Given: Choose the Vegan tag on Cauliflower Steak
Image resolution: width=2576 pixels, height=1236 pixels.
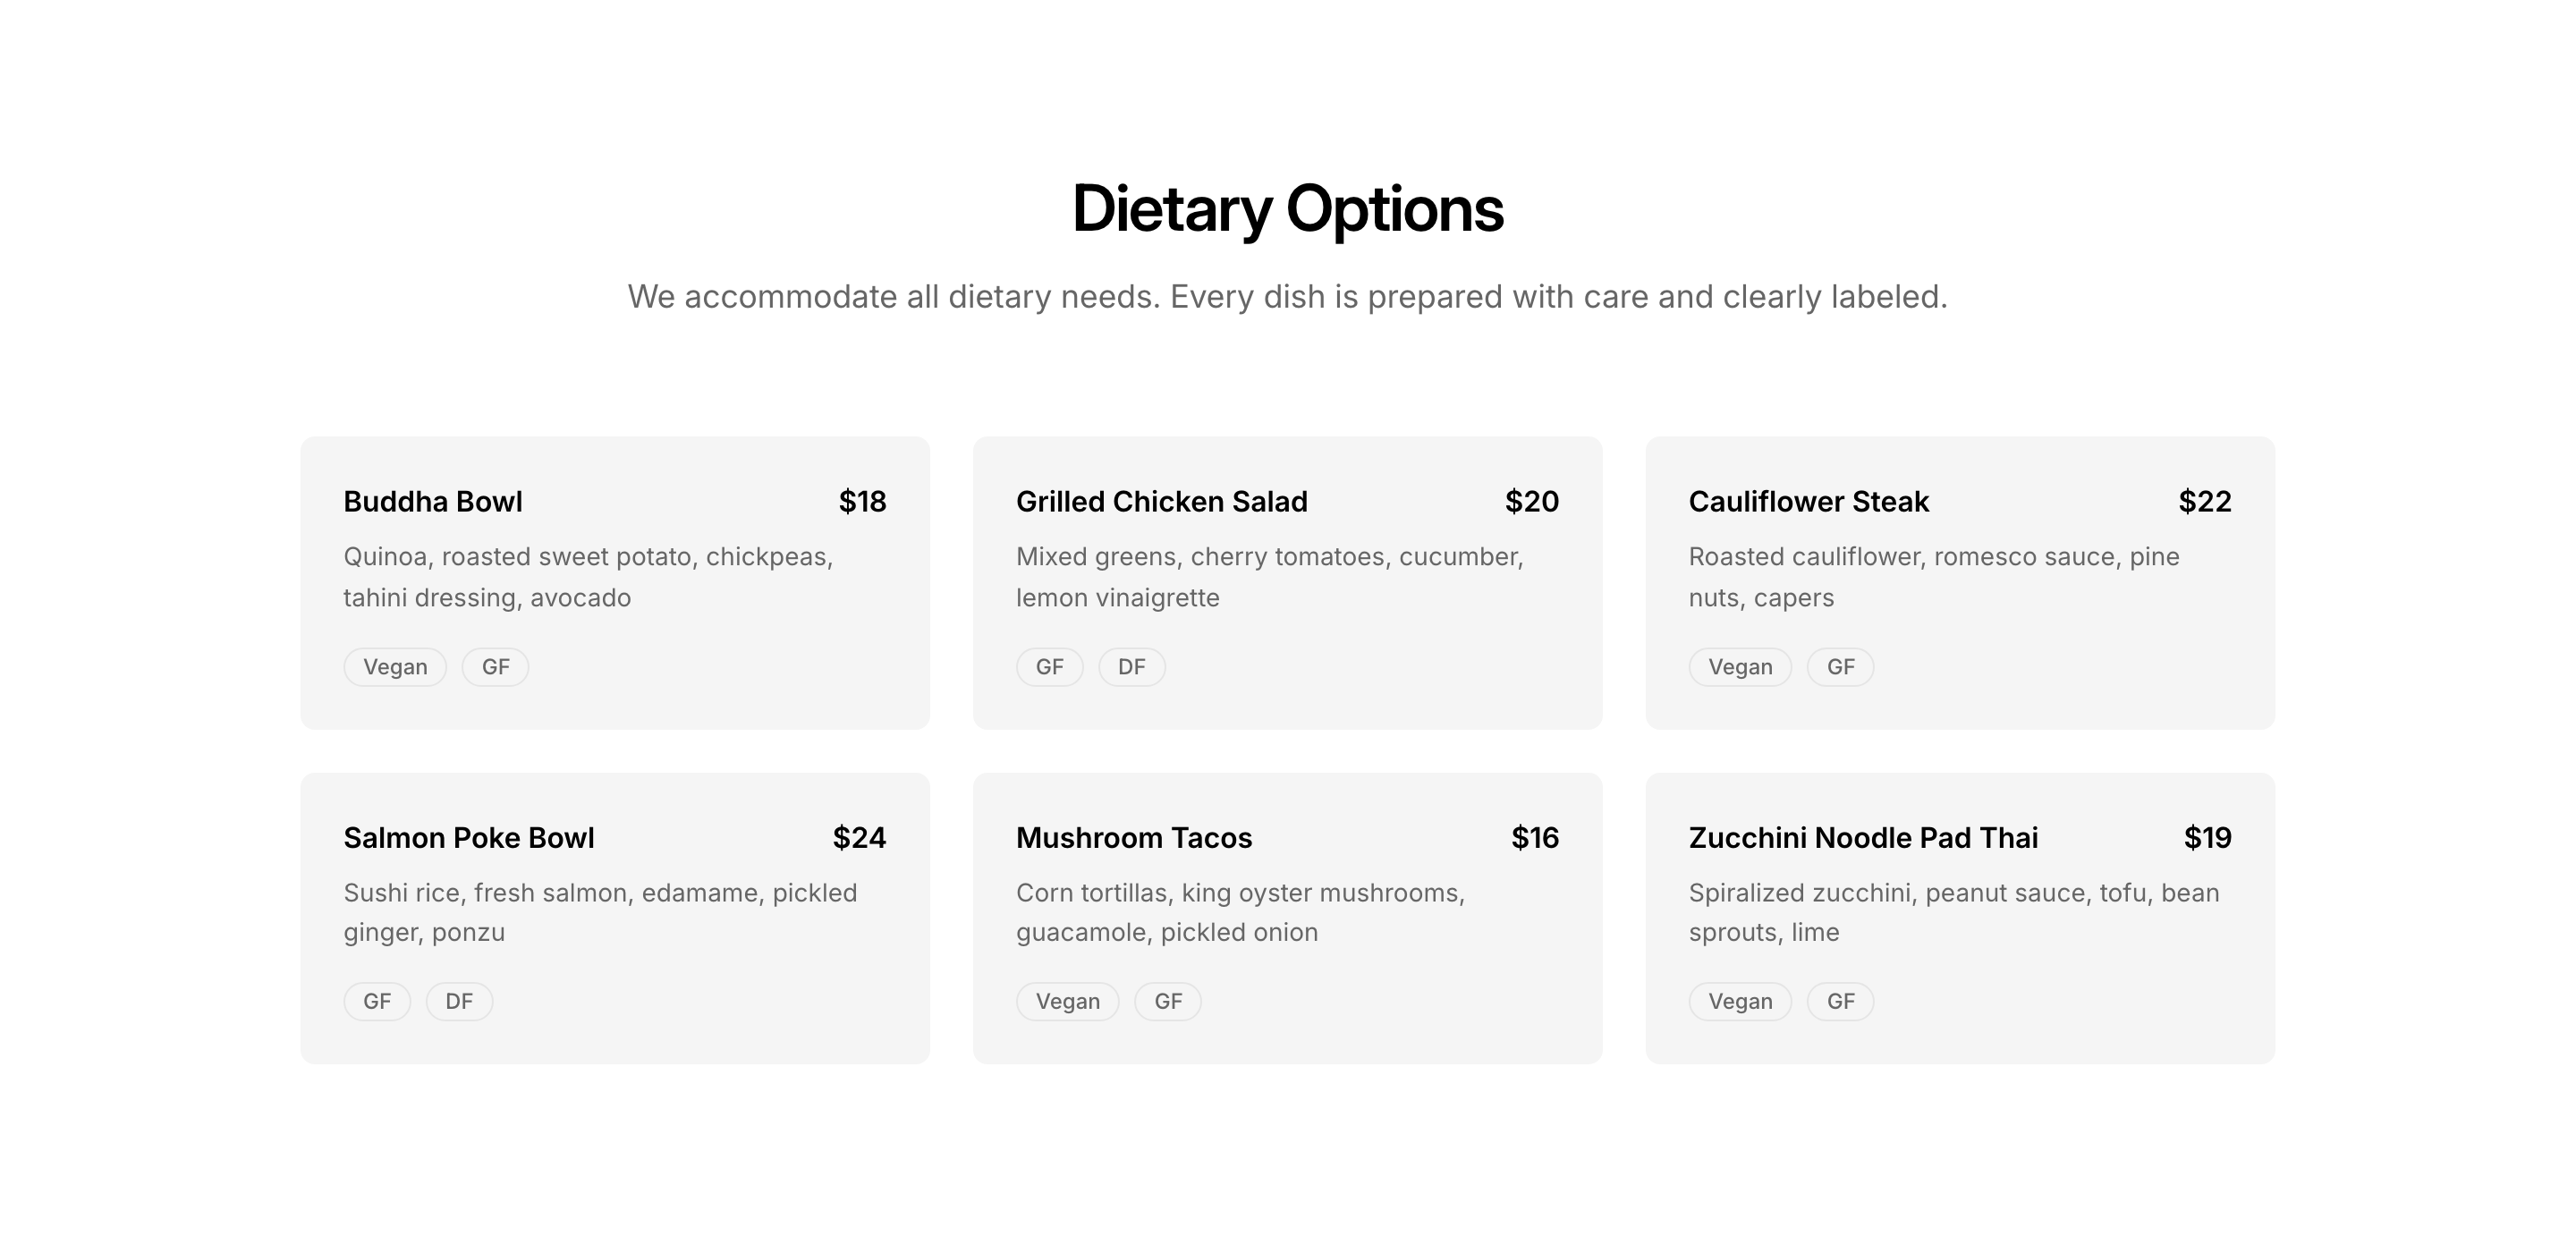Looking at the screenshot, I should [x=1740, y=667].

* * *

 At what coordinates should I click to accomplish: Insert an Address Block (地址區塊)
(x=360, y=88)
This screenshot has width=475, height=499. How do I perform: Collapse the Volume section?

**ASSIGNMENT**
Your task is to transcribe, with no changes, only the lines of the listing above that lie between the line holding "At what coordinates" and the line holding "This screenshot has", inclusive.

**ANSWER FOR THIS EXERCISE**
 At what coordinates should I click to accomplish: Insert an Address Block (地址區塊)
(x=360, y=88)
This screenshot has width=475, height=499. How do I perform: Collapse the Volume section?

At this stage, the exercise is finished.